Prosegue l’attività di spegnimento e raffreddamento con bonifica della zona di via Oltrecolle e del Monte Goi, alle porte della città. Nella serata un focolaio ha ripreso vigore e la situazione è seguita con attenzione dagli operatori.
Al momento sono sul posto 55 pompieri con 15 mezzi che monitorano anche con termocamere e strumentazione la zona interessata dagli incendi.
Come è stato spesso sottolineato, il picco dell’emergenza è stato superato, con lo spegnimento delle fiamme nella notte tra giovedì e venerdì, ma la crisi non è superata. Cinquanta persone rimangono sfollate.
Il bilancio della Protezione Civile
La Protezione Civile di Como ha intanto diffuso un primo bilancio del rogo. L’area colpita può essere stimata in circa 25 ettari di bosco.

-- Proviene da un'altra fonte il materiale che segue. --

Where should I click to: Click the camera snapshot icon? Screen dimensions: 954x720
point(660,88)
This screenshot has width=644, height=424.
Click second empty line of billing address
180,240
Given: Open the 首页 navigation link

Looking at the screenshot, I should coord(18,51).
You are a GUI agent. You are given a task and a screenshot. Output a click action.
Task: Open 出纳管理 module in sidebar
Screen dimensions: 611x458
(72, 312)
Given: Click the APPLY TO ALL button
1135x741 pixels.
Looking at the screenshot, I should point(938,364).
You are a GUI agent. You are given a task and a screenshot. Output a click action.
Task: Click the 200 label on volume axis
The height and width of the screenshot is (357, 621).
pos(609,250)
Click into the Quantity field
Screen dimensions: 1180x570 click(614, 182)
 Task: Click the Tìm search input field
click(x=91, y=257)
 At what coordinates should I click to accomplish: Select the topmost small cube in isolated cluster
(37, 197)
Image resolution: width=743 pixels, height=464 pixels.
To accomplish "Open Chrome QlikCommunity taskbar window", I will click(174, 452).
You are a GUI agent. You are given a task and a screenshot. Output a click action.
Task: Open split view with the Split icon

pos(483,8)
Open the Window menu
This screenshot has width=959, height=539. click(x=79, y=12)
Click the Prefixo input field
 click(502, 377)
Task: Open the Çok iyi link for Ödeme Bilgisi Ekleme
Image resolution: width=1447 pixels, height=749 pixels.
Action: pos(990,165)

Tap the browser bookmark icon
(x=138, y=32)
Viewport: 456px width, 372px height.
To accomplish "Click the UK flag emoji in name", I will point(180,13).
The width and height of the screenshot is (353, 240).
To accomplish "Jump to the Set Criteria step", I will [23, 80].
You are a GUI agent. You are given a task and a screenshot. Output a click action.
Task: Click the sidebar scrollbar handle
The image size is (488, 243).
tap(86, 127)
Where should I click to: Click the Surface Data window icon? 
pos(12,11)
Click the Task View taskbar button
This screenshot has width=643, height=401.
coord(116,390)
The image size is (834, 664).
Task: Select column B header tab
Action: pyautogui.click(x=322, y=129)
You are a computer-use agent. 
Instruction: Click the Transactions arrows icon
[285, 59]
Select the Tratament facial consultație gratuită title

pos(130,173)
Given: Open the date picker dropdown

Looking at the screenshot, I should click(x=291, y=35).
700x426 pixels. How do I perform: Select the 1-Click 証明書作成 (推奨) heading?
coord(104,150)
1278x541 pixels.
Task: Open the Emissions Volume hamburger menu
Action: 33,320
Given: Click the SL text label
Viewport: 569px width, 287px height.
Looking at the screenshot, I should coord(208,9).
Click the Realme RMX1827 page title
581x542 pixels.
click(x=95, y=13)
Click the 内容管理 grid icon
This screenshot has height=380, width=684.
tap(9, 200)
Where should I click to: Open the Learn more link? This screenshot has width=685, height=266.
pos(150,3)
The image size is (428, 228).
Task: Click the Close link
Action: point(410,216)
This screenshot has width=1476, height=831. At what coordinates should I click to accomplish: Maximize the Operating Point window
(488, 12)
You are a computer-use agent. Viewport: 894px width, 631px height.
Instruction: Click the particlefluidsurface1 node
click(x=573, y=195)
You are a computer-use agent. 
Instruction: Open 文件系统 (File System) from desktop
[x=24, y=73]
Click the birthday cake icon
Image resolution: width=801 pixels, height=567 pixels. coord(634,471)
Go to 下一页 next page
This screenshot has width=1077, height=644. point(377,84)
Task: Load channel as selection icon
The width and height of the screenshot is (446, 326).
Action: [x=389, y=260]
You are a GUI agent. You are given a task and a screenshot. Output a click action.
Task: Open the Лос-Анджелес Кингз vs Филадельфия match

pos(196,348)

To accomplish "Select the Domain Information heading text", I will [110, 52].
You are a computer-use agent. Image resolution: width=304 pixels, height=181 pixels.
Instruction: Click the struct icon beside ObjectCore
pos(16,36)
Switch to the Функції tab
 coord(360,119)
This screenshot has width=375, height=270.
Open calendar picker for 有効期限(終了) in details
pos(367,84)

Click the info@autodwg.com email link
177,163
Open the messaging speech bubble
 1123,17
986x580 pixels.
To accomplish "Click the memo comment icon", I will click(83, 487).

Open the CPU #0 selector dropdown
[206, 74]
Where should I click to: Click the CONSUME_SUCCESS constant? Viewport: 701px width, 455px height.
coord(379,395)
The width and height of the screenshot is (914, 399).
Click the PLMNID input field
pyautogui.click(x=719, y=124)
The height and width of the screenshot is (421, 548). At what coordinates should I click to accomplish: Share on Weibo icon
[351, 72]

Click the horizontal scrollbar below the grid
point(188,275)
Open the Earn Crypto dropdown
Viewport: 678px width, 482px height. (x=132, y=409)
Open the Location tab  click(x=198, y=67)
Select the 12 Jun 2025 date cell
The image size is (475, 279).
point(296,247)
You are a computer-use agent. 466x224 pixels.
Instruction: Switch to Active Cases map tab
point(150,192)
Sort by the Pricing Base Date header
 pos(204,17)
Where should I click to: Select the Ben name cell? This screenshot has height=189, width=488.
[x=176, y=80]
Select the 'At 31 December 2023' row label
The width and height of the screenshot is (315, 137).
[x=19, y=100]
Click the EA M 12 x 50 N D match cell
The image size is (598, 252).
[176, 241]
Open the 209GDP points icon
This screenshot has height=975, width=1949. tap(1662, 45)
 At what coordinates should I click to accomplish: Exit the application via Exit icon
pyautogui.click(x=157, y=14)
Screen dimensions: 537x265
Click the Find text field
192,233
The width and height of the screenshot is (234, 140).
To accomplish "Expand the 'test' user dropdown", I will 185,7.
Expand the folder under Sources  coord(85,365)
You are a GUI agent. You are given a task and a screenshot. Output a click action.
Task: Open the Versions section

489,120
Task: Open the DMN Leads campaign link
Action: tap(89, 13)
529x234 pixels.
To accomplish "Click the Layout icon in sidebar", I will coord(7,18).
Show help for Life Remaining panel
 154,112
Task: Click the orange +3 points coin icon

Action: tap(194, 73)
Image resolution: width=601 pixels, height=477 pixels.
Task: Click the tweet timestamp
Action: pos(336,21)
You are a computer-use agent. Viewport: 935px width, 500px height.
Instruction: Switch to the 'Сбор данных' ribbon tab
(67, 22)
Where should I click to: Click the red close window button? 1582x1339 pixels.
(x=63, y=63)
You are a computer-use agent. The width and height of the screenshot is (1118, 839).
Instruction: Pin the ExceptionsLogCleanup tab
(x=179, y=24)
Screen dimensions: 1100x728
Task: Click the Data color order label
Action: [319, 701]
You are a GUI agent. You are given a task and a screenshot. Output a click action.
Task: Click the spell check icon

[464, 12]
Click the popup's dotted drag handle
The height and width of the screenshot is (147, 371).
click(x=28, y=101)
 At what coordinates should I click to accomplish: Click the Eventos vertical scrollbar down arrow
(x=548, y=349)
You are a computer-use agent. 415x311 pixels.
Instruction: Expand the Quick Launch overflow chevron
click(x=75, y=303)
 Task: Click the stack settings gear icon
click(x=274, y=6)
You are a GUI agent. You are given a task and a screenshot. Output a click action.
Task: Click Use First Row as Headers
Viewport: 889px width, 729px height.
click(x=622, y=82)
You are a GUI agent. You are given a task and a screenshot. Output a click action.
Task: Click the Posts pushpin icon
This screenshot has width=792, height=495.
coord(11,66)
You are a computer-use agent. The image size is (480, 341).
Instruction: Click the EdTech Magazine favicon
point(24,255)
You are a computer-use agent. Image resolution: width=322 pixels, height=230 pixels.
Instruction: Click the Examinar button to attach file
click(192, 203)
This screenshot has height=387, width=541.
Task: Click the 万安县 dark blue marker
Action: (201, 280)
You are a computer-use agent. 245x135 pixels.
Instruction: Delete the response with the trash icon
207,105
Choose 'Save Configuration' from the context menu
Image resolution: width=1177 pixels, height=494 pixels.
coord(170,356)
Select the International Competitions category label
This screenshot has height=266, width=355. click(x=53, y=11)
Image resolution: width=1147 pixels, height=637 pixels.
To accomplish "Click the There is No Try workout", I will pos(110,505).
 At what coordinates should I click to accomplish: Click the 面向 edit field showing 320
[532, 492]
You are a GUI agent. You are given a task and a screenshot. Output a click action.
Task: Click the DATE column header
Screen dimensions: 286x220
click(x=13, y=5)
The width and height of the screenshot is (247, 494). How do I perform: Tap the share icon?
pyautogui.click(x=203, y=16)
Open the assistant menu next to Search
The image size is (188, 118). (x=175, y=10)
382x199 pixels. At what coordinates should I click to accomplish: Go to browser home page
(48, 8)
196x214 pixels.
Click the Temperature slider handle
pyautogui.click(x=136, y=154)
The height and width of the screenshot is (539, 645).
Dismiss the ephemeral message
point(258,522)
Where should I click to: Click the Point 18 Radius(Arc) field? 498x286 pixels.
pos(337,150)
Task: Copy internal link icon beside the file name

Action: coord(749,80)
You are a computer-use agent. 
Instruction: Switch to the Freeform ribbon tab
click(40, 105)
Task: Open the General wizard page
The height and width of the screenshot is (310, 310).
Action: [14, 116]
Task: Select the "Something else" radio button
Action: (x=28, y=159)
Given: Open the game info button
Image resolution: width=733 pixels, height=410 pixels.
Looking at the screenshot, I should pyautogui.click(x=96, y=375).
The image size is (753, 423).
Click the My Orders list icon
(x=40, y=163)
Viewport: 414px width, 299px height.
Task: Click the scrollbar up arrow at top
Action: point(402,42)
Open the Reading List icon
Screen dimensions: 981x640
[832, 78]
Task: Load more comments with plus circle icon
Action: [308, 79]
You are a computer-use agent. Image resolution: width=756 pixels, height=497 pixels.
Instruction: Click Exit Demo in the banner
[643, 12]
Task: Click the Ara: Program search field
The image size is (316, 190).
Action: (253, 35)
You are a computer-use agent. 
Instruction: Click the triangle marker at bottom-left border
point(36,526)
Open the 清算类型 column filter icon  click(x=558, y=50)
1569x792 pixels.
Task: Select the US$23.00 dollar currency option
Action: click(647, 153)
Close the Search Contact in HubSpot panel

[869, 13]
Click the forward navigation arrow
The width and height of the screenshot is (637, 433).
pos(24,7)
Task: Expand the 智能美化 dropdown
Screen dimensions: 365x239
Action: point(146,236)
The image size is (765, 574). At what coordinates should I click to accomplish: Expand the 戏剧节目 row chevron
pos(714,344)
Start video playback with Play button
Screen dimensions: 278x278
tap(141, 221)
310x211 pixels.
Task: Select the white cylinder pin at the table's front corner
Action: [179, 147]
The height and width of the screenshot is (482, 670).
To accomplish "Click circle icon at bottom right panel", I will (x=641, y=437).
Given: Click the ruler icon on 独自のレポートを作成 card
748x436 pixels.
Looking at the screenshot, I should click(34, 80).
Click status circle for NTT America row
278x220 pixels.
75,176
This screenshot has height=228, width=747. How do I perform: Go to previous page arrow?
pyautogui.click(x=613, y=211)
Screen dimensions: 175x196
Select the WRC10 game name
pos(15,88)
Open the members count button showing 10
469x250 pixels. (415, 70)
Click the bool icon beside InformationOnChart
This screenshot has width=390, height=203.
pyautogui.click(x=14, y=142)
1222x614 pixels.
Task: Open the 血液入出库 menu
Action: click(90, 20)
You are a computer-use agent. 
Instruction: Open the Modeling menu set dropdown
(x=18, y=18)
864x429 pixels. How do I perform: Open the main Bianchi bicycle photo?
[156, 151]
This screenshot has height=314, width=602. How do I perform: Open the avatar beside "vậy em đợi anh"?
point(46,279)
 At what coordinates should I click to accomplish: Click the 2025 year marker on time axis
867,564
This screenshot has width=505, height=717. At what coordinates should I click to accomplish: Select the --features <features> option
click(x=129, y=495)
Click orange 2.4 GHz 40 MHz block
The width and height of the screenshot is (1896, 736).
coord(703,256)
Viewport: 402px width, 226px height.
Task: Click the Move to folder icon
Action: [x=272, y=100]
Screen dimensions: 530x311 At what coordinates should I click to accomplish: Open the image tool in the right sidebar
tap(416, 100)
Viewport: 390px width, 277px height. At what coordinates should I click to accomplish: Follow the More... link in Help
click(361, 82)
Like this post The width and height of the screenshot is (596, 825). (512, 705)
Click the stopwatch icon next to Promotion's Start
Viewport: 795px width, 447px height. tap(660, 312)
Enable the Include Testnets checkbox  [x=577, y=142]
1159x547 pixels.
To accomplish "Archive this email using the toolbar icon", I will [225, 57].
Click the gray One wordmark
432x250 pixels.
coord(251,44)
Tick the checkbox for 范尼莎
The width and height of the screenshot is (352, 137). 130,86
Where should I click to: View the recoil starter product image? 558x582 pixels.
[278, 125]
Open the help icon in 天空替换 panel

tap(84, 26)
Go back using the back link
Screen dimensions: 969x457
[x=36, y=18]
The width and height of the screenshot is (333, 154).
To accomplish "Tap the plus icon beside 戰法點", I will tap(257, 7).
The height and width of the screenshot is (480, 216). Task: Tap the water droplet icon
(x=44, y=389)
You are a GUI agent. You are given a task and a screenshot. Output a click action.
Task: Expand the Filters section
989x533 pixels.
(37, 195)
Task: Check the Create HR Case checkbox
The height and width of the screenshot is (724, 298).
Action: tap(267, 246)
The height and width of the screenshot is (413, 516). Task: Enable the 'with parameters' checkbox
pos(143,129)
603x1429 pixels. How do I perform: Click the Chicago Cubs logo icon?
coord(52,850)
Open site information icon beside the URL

L’intervento aereo ha visto operativi due Canadair (da Malpensa e Olbia) con 87 lanci totali (6.000 litri a lancio) per un totale di 522.000 litri d’acqua.
Per quanto riguarda gli elicotteri (quattro nella giornata di giovedì e due venerdì) sono stati effettuati circa 290 lanci totali (900 litri a lancio) per ulteriori 261.000 litri d’acqua.
Totale acqua sganciata dall’alto: oltre 780.000 litri.